Begin at the line containing "You are a GUI" and stop after the line containing "Screen dimensions: 1920x1080", then lay out those lines of the entries below as a JSON list of strings, one per line. Skip blank lines and leave out the pictures.

» **MATERIAL PROVIDED**
— Begin —

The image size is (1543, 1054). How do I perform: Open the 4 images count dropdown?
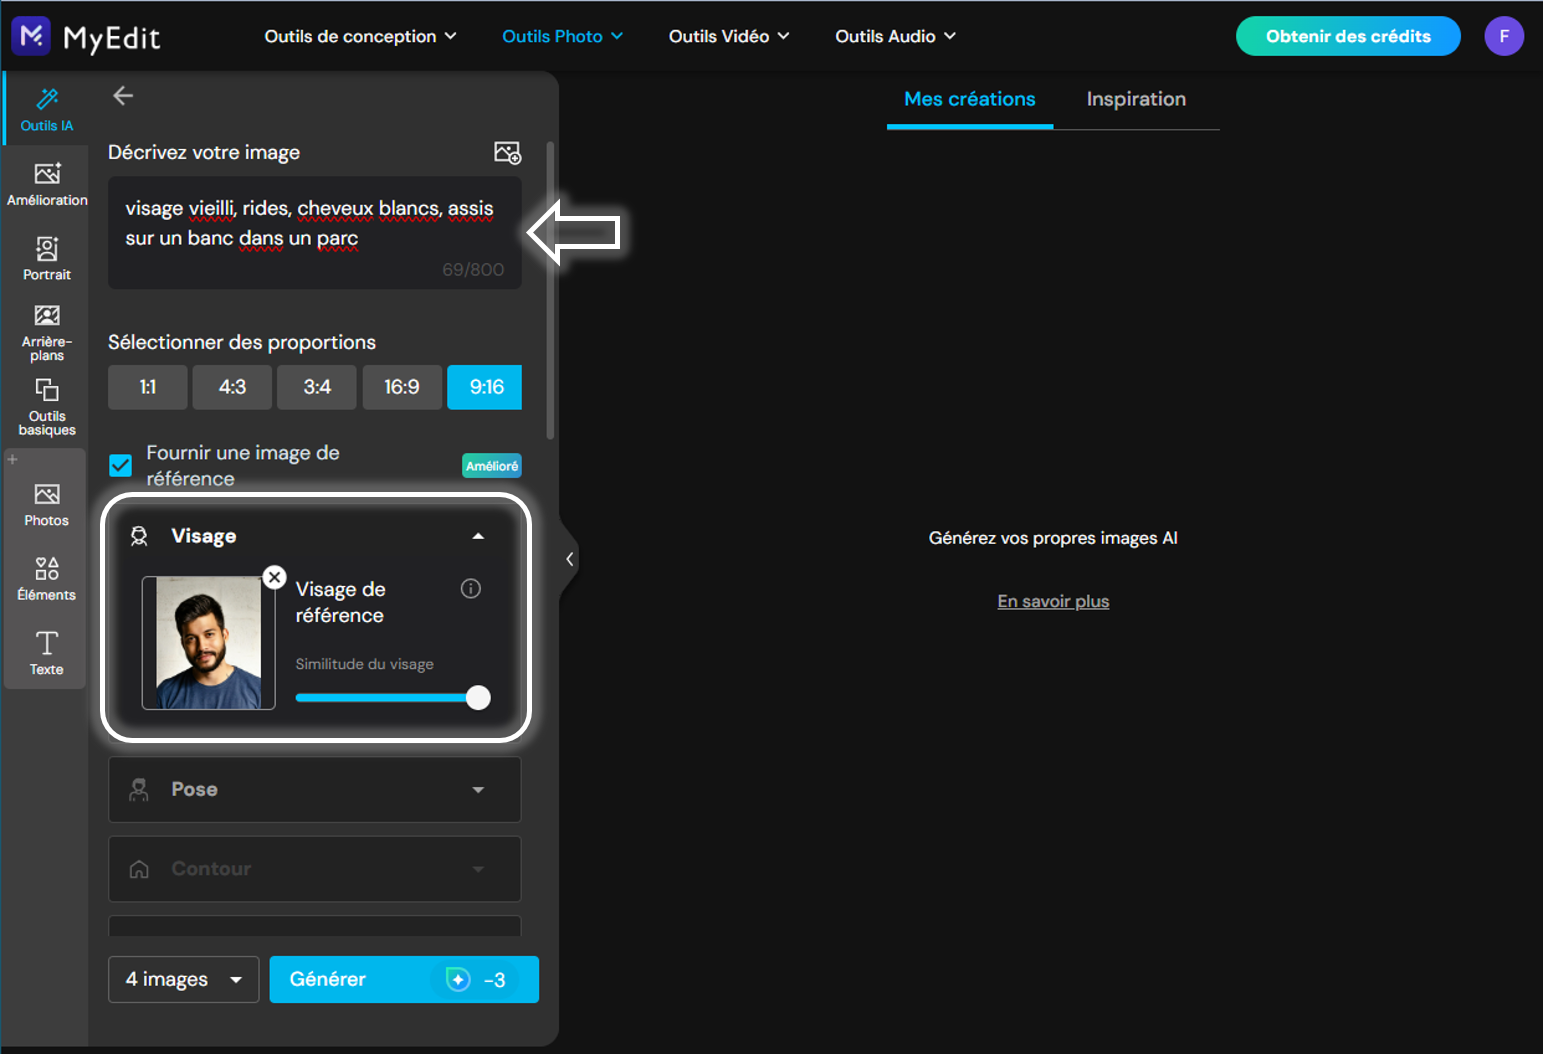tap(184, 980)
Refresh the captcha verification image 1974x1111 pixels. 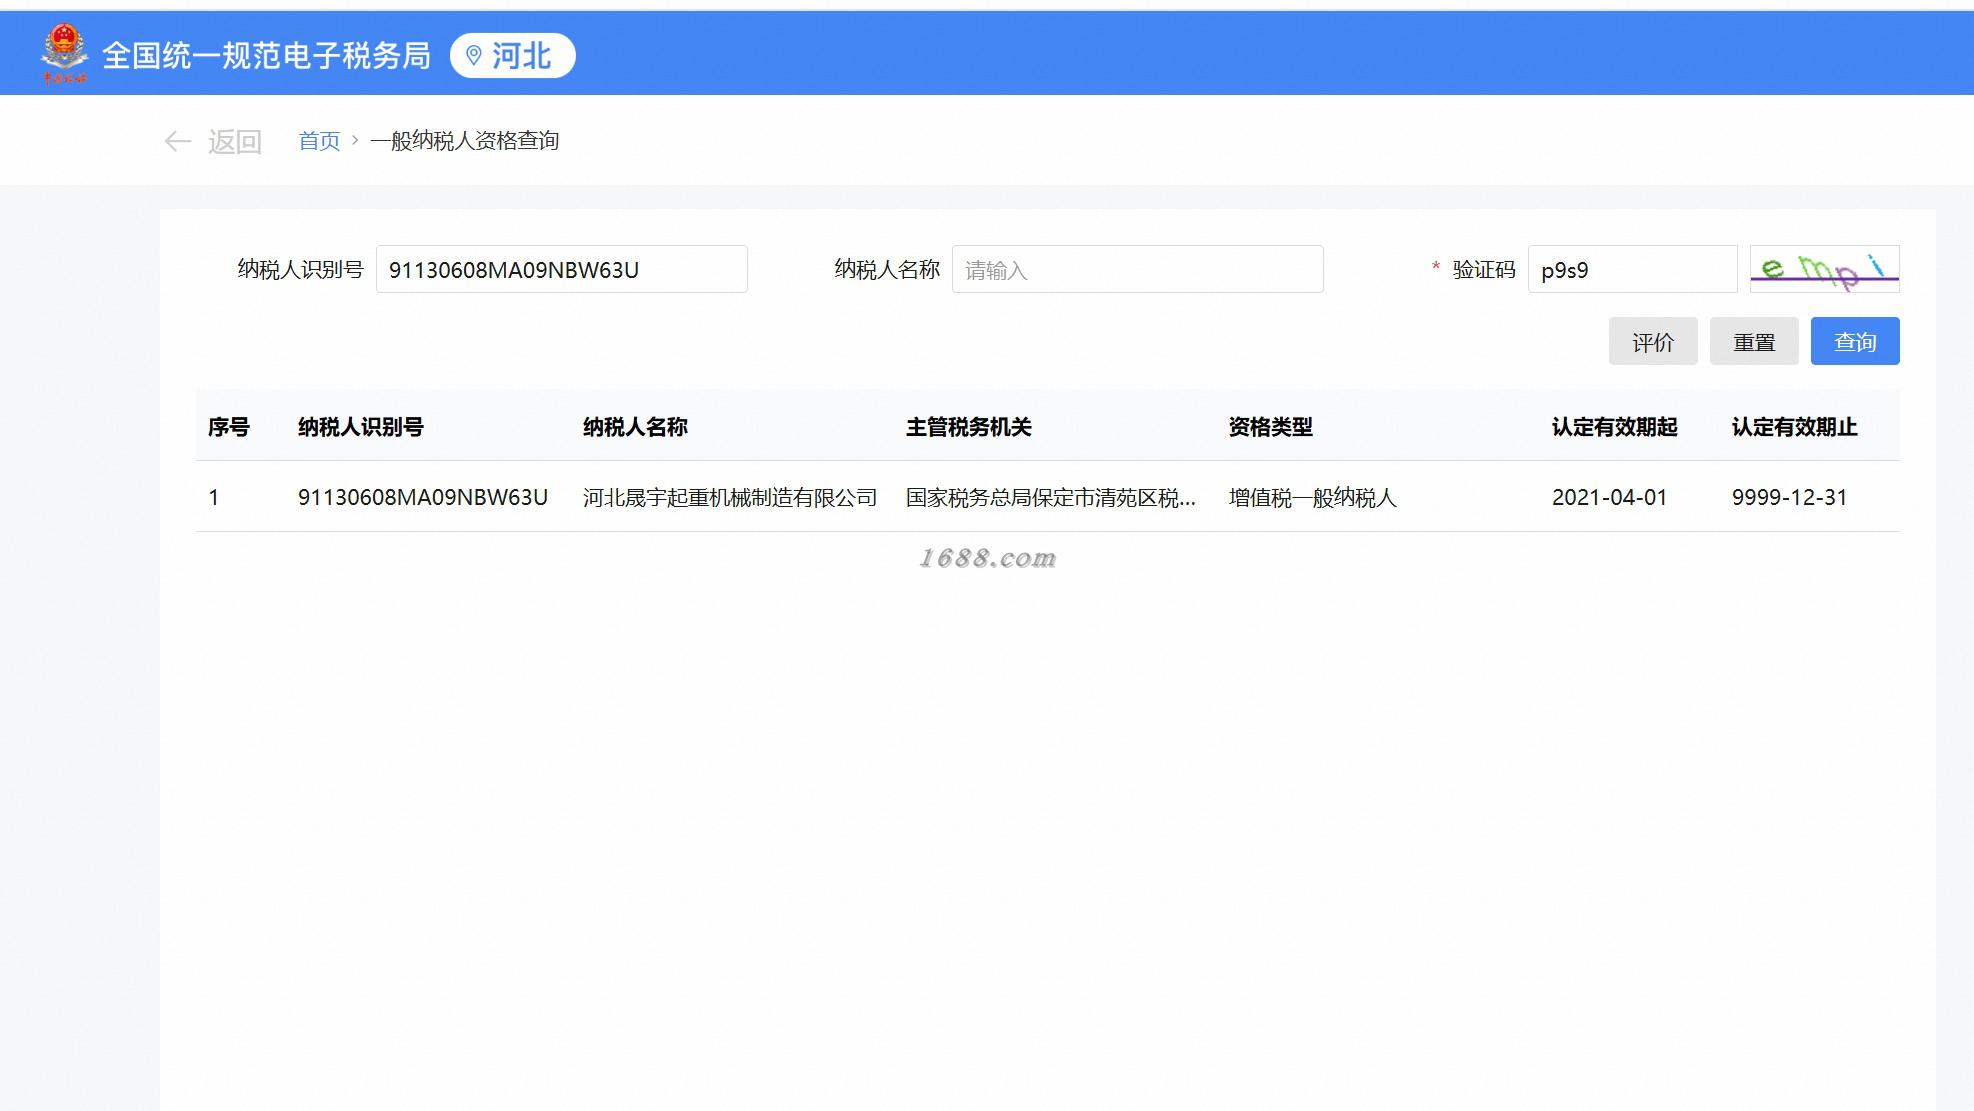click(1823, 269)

— End —
— Begin —

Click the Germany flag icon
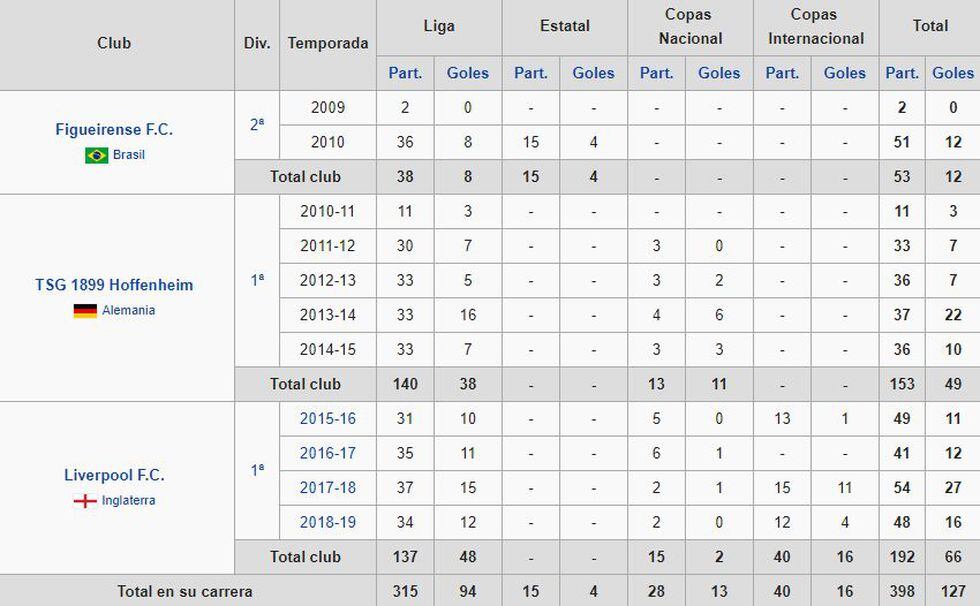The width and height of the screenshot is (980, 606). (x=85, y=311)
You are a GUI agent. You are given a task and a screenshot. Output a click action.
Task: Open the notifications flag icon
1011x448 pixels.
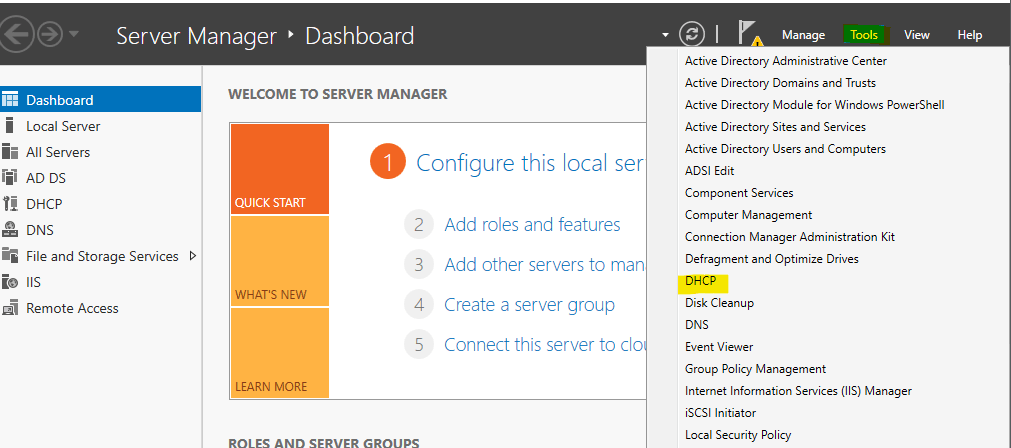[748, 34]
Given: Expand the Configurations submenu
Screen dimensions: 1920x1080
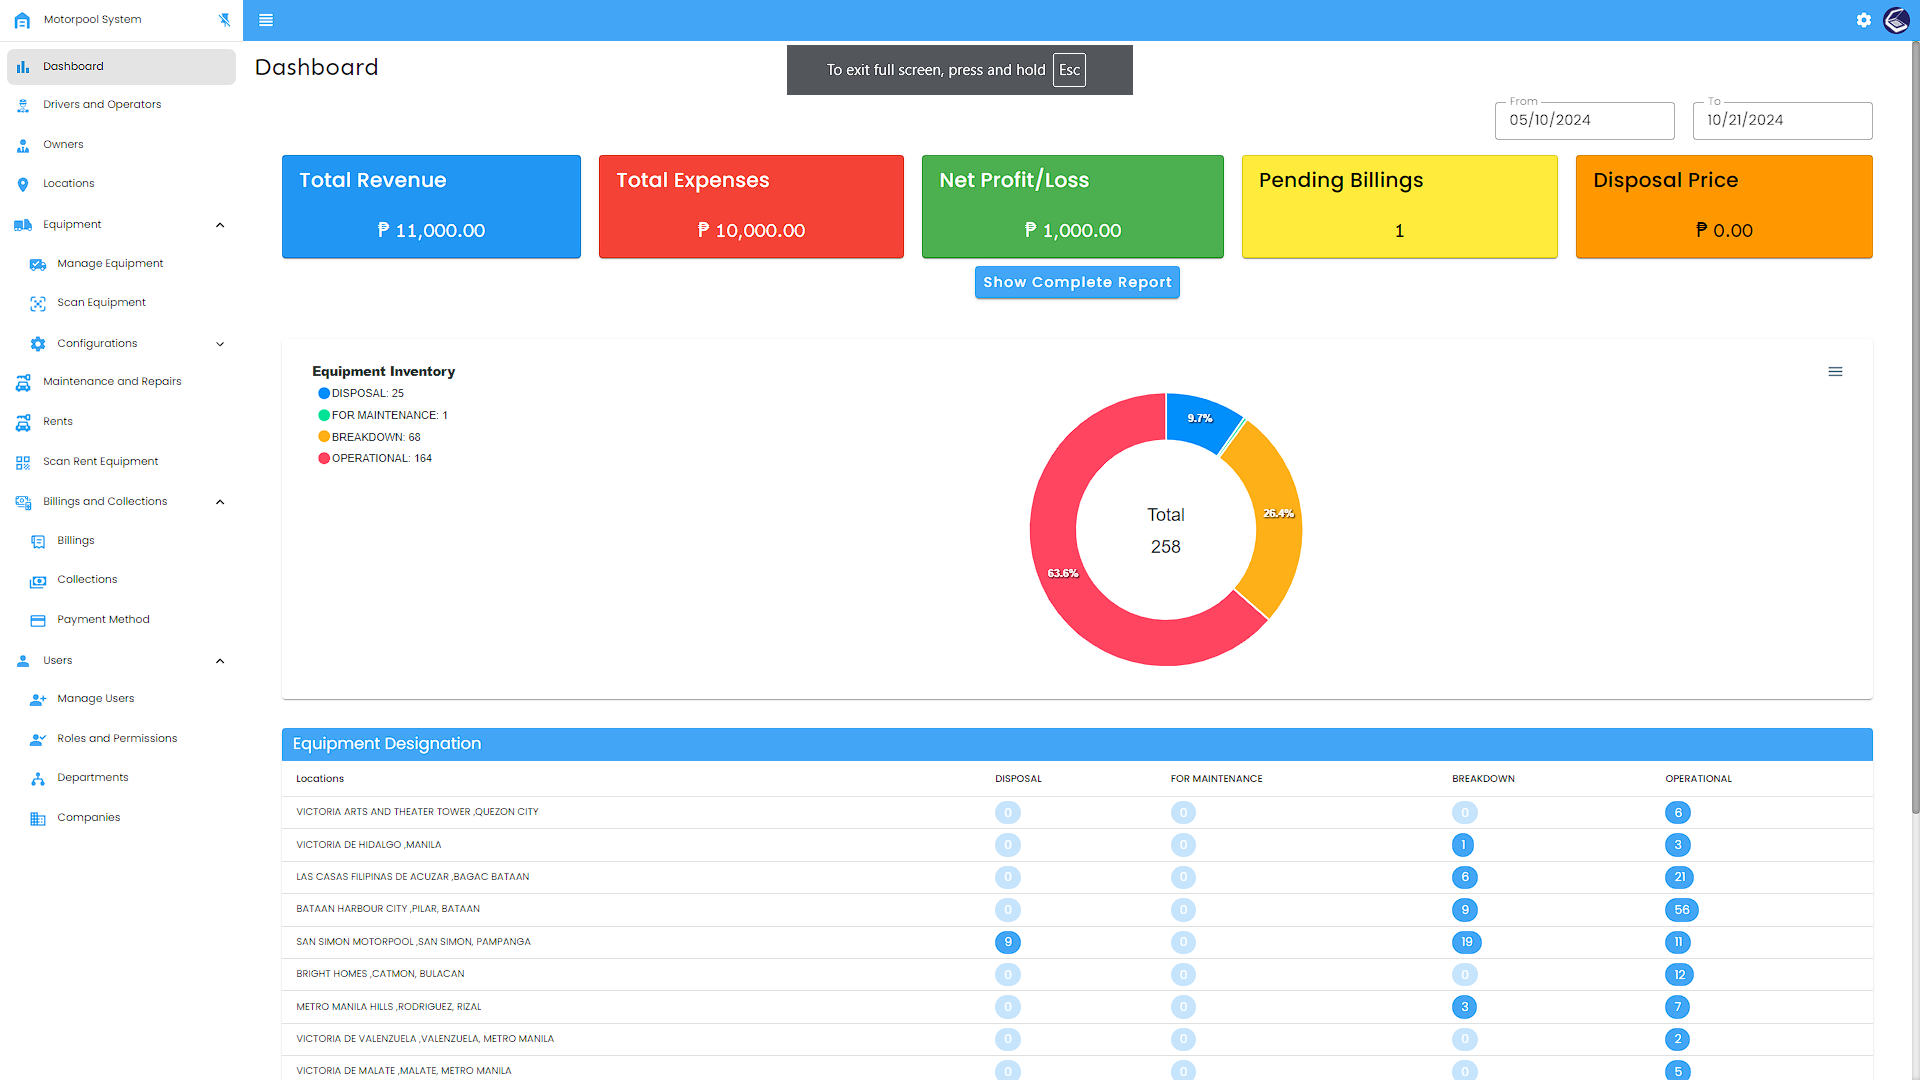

— End —

» **WRITTEN SOLUTION**
[
  "You are a GUI agent. You are given a task and a screenshot. Output a click action.",
  "Task: Open the notifications flag icon",
  "1011x448 pixels.",
  "[748, 34]",
  "Given: Expand the Configurations submenu",
  "Screen dimensions: 1920x1080"
]